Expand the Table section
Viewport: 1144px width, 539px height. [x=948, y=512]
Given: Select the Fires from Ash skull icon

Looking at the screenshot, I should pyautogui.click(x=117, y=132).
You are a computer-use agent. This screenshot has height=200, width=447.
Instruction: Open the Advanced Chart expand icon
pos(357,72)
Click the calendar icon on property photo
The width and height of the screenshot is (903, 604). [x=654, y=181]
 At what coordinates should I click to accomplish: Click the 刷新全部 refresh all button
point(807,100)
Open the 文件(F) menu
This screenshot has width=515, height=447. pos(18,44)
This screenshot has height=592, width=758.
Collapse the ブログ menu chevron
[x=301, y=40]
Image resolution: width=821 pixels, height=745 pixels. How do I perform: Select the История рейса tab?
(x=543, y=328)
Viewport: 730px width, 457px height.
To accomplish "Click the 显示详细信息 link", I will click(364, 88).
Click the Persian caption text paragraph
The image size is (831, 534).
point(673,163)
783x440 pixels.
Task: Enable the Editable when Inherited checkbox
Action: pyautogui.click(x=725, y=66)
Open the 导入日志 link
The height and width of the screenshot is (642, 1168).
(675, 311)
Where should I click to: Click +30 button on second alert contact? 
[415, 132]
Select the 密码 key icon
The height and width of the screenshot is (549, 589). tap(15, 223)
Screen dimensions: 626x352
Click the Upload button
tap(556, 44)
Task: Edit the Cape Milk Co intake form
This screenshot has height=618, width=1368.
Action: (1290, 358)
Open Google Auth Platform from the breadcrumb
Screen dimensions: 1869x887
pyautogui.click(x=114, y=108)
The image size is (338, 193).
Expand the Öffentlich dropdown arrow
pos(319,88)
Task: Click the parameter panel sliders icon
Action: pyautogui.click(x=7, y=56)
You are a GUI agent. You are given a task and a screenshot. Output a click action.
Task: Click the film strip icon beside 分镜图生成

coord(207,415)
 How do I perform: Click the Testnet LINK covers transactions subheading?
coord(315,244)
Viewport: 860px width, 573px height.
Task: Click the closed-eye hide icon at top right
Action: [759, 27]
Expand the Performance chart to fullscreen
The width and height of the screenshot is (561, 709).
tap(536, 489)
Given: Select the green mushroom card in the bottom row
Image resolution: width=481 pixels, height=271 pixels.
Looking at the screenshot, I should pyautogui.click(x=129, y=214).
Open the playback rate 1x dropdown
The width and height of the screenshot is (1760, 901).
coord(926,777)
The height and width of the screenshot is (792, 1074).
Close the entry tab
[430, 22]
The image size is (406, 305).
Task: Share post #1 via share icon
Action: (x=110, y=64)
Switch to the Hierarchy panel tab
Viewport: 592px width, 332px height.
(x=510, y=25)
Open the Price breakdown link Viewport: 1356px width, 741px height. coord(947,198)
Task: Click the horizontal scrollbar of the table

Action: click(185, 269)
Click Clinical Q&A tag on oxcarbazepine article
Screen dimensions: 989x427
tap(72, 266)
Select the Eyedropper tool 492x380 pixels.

=======

» Task prompt: Locate each line above that contains the word "Select" and copy those lines out in full.

» Task output:
Given: Select the Fires from Ash skull icon
Image resolution: width=821 pixels, height=745 pixels. How do I perform: Select the История рейса tab?
Select the 密码 key icon
Given: Select the green mushroom card in the bottom row
Select the Eyedropper tool 492x380 pixels.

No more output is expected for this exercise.